5. Du lernst endlich, dass Du was wert bist...dass Du Dir was wert sein musst.
Und weil es gerade noch von Dir geschrieben wurde:
Ich werde versuchen, wie bisher, einen Tag nach dem nächsten zu überstehen, das Beste aus jedem Tag zu machen versuchen, Stellschrauben verbessern, wo es geht, weiter in kleinen Trippelschritten, soweit sie möglich sind, vorankommen und mich dabei ständig kritisch überprüfen, ob es wirklich keine bessere Möglichkeit gibt.
Genau dabei können Dir diese Gruppen helfen. Lass es einfach mal zu. In Deinem Kreis gibt es solche Gruppen, ich habe gerade mal gegoogelt. Anrufen, hinfahren und das erste Treffen mitmachen. Der Rest ergibt sich von selbst.
Letzter Punkt:
Psychische Krankheit -> Co-Abhängigkeit.
Auch der Co-Abhängige ist oder wird psychisch krank....und auch er sucht sich Menschen, die ihm zuhören, denen er sein Leid klagt. Auch er glaubt, sein Päckchen ist das Schwerste auf Erden...und auch er benötigt Grenzen von "gesunden" Menschen. Findet er sie nicht, entsteht die zweite Abwärtsspirale und es werden z.B. die eigenen Kinder auch noch mit involviert. Die können sich auch nicht distanzieren...dritte Abwärtsspirale.

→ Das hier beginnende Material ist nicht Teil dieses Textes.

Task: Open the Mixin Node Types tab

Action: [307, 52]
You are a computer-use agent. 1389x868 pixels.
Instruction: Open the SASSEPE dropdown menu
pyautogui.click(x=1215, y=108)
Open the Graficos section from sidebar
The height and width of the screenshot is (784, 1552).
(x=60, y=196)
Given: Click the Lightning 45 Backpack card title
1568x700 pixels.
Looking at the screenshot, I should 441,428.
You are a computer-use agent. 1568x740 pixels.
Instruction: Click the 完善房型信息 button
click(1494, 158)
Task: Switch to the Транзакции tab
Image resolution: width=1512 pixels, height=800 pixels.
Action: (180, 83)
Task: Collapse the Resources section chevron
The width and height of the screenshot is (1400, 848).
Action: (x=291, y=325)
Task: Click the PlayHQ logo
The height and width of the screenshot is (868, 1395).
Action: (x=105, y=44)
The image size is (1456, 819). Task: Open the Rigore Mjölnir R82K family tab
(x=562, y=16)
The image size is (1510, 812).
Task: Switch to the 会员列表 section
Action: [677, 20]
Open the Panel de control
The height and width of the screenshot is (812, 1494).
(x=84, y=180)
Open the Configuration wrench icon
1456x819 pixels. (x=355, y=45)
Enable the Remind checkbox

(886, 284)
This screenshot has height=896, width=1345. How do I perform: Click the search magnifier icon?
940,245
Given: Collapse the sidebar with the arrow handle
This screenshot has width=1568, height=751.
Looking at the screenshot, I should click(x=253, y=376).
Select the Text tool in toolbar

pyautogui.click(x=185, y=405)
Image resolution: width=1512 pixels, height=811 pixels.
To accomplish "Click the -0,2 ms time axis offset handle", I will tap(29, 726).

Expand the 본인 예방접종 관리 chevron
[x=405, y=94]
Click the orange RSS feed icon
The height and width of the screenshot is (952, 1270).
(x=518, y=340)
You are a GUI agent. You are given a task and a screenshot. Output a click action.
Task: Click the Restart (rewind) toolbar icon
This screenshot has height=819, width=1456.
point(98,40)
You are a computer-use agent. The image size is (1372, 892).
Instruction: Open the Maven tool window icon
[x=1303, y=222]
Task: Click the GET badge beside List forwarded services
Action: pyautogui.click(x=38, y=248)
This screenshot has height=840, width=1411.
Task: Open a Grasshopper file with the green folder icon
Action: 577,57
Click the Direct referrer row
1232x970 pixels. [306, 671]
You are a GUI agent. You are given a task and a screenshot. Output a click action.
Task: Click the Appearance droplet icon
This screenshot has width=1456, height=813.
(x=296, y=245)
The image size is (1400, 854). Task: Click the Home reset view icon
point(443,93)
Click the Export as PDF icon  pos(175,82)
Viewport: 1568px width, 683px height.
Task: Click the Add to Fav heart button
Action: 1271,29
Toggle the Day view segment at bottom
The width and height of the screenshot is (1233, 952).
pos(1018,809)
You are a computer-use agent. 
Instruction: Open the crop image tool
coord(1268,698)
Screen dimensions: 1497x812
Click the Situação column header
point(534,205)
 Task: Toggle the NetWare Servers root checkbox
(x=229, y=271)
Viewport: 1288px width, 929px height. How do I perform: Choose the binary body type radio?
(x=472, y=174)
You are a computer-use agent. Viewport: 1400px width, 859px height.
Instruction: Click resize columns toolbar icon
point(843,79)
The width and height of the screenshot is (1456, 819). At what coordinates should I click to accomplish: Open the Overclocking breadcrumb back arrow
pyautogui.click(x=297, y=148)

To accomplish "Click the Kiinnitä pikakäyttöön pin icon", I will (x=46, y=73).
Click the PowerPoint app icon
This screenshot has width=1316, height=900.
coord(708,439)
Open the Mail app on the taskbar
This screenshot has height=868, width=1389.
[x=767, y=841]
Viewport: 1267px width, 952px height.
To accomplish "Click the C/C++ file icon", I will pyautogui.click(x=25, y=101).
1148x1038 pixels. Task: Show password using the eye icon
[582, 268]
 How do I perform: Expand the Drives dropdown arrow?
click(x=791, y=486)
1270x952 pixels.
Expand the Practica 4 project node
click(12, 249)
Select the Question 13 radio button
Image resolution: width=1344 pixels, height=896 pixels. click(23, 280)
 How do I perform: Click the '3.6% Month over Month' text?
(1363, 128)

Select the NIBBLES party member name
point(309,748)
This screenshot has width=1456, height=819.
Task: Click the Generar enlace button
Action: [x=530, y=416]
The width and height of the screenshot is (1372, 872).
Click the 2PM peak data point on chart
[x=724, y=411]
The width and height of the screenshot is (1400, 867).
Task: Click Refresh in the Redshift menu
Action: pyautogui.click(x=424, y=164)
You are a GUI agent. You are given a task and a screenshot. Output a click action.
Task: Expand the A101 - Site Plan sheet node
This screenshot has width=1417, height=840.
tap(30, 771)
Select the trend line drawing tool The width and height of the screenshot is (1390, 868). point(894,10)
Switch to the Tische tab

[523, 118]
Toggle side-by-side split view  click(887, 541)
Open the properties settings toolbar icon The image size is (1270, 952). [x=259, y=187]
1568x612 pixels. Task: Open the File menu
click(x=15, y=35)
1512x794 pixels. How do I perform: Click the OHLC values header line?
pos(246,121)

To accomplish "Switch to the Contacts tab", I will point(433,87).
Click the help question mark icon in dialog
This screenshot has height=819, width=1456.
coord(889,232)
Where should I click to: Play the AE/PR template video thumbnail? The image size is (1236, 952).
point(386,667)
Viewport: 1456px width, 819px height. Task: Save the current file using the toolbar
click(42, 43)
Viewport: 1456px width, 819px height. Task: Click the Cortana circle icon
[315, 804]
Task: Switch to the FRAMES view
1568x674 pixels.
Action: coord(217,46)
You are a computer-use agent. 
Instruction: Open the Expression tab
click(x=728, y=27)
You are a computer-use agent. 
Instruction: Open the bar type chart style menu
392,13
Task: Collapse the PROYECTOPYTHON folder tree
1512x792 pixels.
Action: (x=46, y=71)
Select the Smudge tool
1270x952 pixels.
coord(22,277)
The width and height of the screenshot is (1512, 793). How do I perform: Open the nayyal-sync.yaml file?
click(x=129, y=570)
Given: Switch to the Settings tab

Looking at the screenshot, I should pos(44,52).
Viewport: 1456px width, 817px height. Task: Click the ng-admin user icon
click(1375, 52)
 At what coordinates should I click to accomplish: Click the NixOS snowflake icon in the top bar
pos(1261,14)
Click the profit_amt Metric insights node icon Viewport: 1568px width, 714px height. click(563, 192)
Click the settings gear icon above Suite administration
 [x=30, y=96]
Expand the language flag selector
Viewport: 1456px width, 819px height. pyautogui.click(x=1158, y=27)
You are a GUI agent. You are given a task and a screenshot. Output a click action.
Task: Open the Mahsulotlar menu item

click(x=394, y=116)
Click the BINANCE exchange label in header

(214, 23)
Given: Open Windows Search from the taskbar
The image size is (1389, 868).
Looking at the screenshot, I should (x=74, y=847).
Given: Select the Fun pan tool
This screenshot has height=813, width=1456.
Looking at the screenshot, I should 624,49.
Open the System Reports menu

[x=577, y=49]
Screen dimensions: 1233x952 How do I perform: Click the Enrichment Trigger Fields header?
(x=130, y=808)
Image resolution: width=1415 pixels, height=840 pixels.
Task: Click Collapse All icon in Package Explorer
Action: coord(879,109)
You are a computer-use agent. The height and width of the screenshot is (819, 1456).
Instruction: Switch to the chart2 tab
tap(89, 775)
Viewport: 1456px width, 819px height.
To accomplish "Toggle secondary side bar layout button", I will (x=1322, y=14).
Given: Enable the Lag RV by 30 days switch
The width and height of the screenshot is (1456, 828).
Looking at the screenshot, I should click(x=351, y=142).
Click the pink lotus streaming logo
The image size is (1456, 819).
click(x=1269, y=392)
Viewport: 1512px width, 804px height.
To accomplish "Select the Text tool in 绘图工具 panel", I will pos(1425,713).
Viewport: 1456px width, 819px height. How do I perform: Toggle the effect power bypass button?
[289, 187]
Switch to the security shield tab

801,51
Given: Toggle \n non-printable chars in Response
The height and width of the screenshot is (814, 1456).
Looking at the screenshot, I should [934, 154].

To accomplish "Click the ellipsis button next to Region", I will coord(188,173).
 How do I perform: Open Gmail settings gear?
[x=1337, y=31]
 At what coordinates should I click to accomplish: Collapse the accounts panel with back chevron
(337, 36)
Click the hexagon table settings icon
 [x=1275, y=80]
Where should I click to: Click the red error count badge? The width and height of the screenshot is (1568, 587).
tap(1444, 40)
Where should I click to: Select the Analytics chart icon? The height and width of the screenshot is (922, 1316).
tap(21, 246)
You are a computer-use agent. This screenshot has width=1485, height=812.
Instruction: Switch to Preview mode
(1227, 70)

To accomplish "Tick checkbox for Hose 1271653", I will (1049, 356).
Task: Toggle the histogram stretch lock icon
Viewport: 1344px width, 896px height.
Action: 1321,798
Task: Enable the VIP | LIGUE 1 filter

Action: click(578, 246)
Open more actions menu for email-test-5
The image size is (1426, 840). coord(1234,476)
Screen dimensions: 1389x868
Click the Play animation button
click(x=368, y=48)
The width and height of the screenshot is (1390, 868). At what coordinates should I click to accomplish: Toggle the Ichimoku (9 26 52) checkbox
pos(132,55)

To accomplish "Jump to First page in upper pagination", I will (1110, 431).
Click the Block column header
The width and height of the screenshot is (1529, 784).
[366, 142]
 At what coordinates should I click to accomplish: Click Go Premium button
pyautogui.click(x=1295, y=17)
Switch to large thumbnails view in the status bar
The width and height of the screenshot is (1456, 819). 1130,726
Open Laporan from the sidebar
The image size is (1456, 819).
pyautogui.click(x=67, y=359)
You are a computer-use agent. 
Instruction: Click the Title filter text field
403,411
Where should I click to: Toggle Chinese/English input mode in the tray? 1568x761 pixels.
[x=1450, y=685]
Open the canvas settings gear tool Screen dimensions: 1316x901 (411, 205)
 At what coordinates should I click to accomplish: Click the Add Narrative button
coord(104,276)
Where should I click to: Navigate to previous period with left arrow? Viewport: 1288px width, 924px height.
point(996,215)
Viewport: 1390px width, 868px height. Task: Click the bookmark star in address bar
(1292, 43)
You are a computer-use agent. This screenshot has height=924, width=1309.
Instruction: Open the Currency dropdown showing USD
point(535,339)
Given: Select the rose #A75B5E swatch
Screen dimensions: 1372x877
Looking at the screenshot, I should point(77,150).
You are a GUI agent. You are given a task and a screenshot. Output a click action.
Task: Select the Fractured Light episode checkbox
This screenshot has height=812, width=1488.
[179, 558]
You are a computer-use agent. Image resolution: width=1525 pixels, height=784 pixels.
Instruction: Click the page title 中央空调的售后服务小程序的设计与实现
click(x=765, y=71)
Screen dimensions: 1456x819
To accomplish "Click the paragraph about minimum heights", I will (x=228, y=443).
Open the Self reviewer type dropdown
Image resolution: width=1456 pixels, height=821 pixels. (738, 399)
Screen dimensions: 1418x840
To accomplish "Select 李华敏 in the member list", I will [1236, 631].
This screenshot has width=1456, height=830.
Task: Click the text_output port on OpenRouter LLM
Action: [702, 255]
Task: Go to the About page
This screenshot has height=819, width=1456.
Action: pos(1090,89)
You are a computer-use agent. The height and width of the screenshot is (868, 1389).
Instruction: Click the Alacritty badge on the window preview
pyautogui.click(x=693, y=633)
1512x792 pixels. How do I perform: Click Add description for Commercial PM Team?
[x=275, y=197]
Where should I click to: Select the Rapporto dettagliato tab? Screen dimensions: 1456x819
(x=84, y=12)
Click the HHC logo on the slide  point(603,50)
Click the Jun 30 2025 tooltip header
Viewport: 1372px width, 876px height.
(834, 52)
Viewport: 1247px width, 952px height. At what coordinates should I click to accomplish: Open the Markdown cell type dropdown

In diesem System gibt es unglaubliche viele Dynamiken....und alle führen abwärts.
Der Stärkste in diesem Drama -und damit sind wir wieder bei Dir, dem "Pfeiler"- hat die riesengroße Chance, diesen Teufelskreis zu durchbrechen. Wenn er sich drauf einlässt, wenn er sich Hilfe sucht unter seinesgleichen...wenn er bereit ist, neue Wege zu gehen und andere Denkansätze zuzulassen.
Sorry, dass es so lang geworden ist.
Mich berührt das Thema, denn ich bin Die, die es vor Jahren geschafft hat, als Einzige einer großen Familie diesen verfluchten Kreislauf zu durchbrechen. Fünf Jahre Gruppenabende....das Ergebnis ist eine lebensfrohe und dem Leben unglaublich dankbare Frau.